Missionné par Le Messager, Jean-Eude Martin a du enfiler le costume de marin afin de nous faire vivre l’éprouvant voyage jusqu’à Québec. Embarquons avec lui sur la Sainte-Sophie pour une mission économique et coloniale loin d’être de tout repos.
Le 13 mars 1674 au matin, moi, Jean-Eude Martin, grand reporter, je suis prêt à embarquer pour le reportage qui m’a été demandé par notre bon roi Louis. L’on me missionne d’accompagner une expédition commerciale de La Rochelle jusqu’à la ville de Québec avec ses marchandises et ses colons. Je dois ainsi rendre compte du quotidien d’un navire marchand, de son équipage et des candidats à la colonisation de la Nouvelle France.

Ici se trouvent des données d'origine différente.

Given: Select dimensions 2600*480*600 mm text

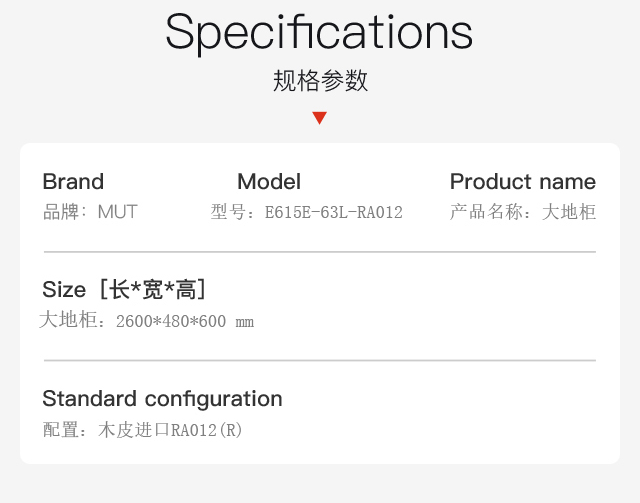Looking at the screenshot, I should coord(185,321).
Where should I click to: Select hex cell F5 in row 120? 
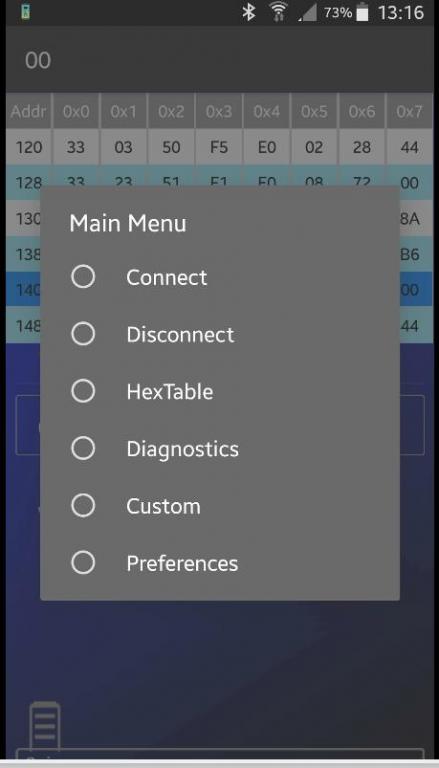click(219, 147)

Départ de Saint-Jean d’Angély jusqu’à l’appareillage à La Rochelle
En route à dos de cheval, j’en aurais sûrement pour deux jours jusqu’au port de La Rochelle. Je remarque que le commerce s’est amélioré car les effets du siège de Saint-Jean-d’Angély en 1621 par l’armée royale contre les protestants se sont estompés.
J’arrive enfin à destination du port. Je me présente au capitaine du navire qui me dit que le voyage sera long de neuf semaines environ, sauf si le vent nous fait défaut. Je finis ma discussion avec le capitaine tout en observant des colons sortir des auberges qui donnent sur le front de mer. Ils semblent peu attentifs à la beauté du paysage qu’ils s’apprêtent à quitter. En effet, le soleil vient se glisser entre les deux tours légendaires qui encadrent l’entrée du port : la Tour de la Chaîne et la Tour Saint-Nicolas et se reflète dans l’eau de mille feux. Mais pour eux l’appel de l’aventure est plus fort que tout, ils sont une dizaine à faire la traversée avec le chargement de marchandises. Certains fêtards sont embarqués par les autorités au dernier moment, ils découvriront leur destination une fois leurs esprits retrouvés.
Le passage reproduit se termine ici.